start DOCUMENT TEXT
1958-60

1958: YEAR ONE

• The first official soccer season includes 8 games. Only 2 are home (Doubleday Field on Riverside Avenue; the new high school field on North Avenue is not ready).

• The first game ever (Sept. 23, 1958) is a loss – 3-2, to Andrew Warde. Bill Needham and Dee Tashian score the first two goals in Wrecker history. Staples will never again lose to the Crimson Eagles (and avenge that loss by the same 3-2 score less than a month later). The 3 goals the Wreckers surrender in game 1 are the most recorded against Staples for six years.

• Two days later Staples records its first win – a convincing 4-0 shutout over Roger Ludlowe, thanks in part to new goalkeeper George Scott. The Flying Tigers will never in their history beat Staples. In 1986, when Warde and Ludlowe merge to become Fairfield High, their combined record against the Wreckers is a frustrating 1-65-0.

• Bill Needham nets four goals in a 5-2 win over New Canaan. Though tied several times since, that is still the Wreckers’ single-game scoring record.
end DOCUMENT TEXT
start GIVEN RECORDS
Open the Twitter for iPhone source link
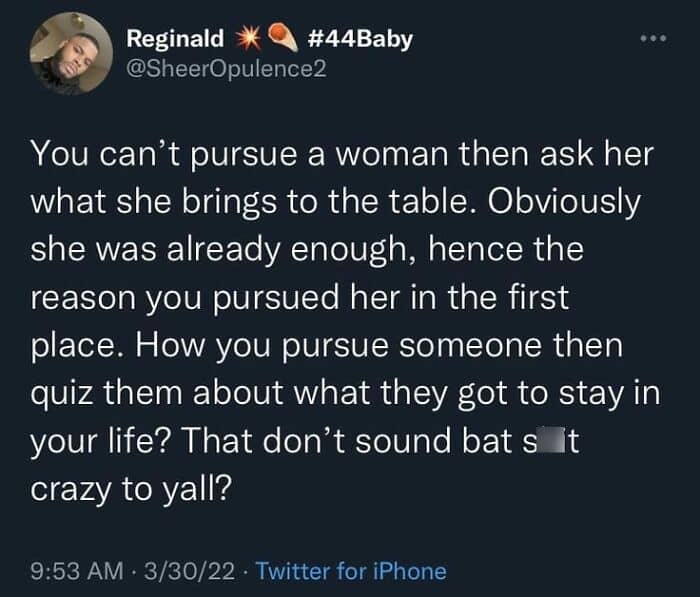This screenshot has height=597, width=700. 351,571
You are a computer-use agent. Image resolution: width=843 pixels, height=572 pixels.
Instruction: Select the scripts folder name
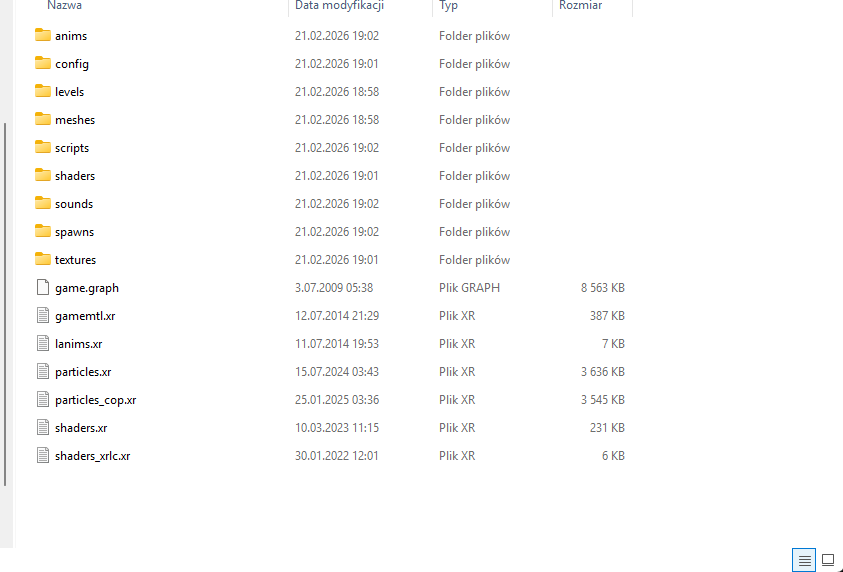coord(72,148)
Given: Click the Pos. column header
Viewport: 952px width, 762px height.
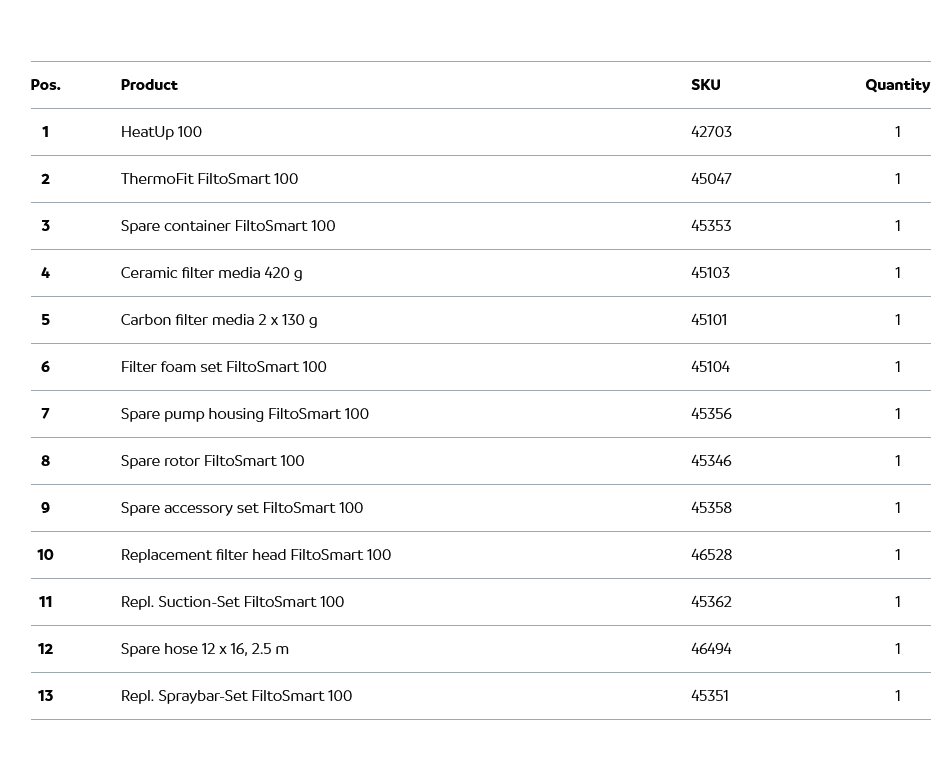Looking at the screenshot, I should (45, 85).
end GIVEN RECORDS
start GIVEN RECORDS
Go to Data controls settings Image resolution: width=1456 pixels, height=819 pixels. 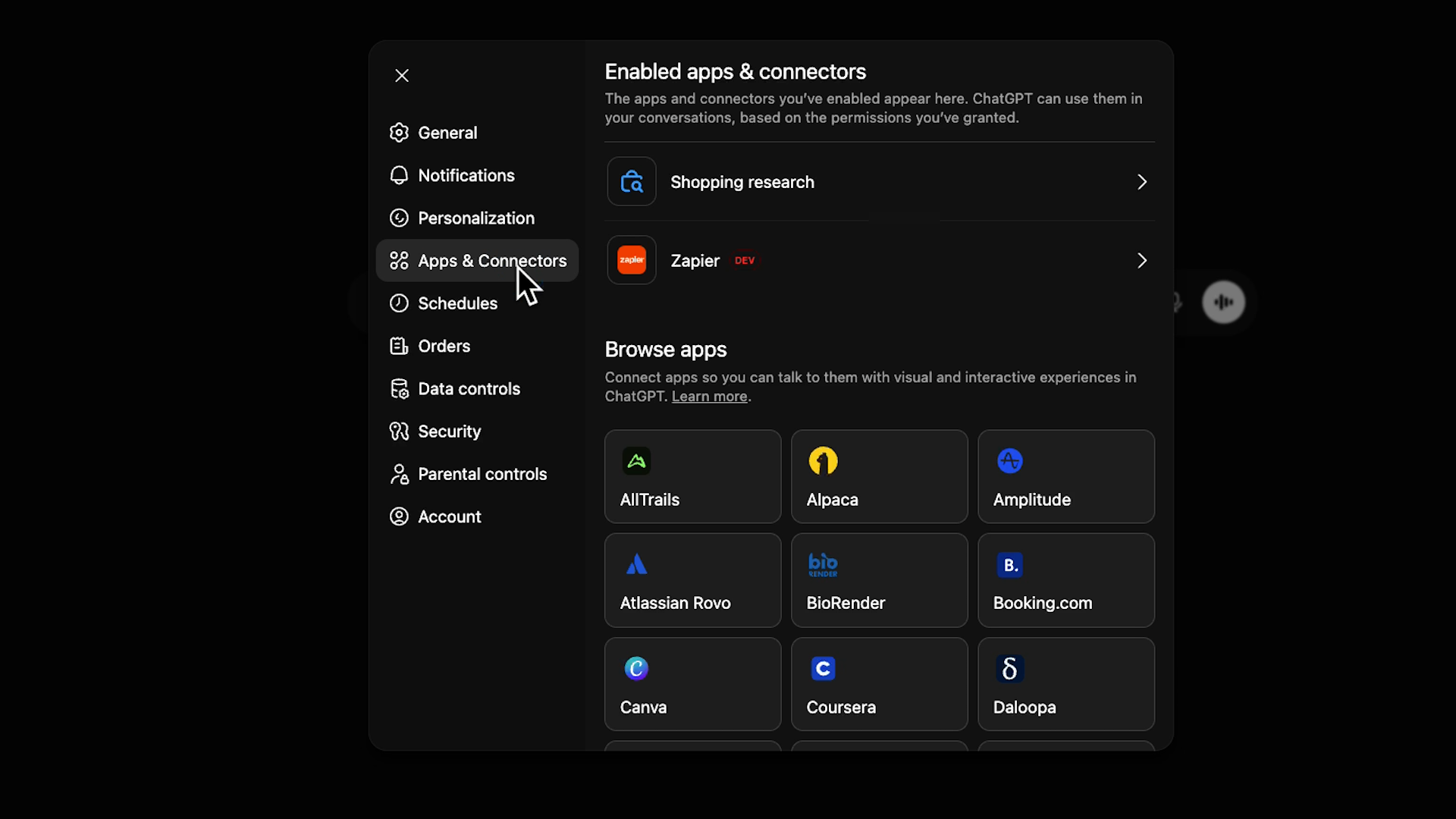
end GIVEN RECORDS
• [TASK TO CARRY OUT]: In the text on Staples soccer's 1958 season, who scored four goals in the 5-2 win over New Canaan?

• [SOLUTION TO THIS TASK]: Bill Needham